- What you should do: Read through the listing, and wherever a line holds the word "Expand", return it.

- Input data:
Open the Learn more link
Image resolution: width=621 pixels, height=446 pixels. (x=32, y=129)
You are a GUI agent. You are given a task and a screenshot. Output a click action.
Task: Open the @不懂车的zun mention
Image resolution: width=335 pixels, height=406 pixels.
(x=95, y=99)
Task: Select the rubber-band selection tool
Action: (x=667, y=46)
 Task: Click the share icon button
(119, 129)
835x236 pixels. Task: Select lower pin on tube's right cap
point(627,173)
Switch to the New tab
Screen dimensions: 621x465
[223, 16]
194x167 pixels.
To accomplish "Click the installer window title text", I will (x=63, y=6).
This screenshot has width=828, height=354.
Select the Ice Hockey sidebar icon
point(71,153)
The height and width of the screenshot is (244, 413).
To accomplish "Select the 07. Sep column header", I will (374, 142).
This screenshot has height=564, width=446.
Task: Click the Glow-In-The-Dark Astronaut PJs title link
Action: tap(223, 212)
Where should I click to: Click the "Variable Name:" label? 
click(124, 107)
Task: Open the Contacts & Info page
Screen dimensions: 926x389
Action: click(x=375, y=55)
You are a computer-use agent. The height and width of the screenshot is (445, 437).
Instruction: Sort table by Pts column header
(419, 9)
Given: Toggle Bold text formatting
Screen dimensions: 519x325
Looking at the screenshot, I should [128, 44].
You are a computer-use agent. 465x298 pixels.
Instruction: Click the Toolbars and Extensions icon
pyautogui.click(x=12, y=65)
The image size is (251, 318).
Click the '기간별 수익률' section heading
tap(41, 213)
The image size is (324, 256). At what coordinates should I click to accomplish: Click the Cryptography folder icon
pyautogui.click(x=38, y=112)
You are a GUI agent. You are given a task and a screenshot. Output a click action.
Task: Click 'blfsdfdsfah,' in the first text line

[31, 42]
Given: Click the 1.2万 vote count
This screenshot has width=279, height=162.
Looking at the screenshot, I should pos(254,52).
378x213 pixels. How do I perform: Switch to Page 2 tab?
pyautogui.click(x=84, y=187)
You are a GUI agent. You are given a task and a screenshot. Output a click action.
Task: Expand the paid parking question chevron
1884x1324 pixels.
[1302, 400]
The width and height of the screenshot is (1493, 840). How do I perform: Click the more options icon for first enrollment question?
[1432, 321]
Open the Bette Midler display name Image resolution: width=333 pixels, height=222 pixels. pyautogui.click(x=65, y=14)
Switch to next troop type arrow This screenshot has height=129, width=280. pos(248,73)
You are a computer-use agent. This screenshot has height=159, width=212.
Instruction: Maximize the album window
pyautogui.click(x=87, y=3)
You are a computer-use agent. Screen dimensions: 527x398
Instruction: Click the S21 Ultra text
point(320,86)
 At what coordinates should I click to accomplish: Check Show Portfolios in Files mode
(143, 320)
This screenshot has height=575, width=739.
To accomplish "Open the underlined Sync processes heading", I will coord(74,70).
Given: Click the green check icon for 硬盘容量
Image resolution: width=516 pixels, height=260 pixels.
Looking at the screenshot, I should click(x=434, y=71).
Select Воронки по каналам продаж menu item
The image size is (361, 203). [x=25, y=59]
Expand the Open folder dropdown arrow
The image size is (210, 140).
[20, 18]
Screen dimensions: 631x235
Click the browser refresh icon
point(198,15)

- Final answer:
Task: Expand the paid parking question chevron
Expand the Open folder dropdown arrow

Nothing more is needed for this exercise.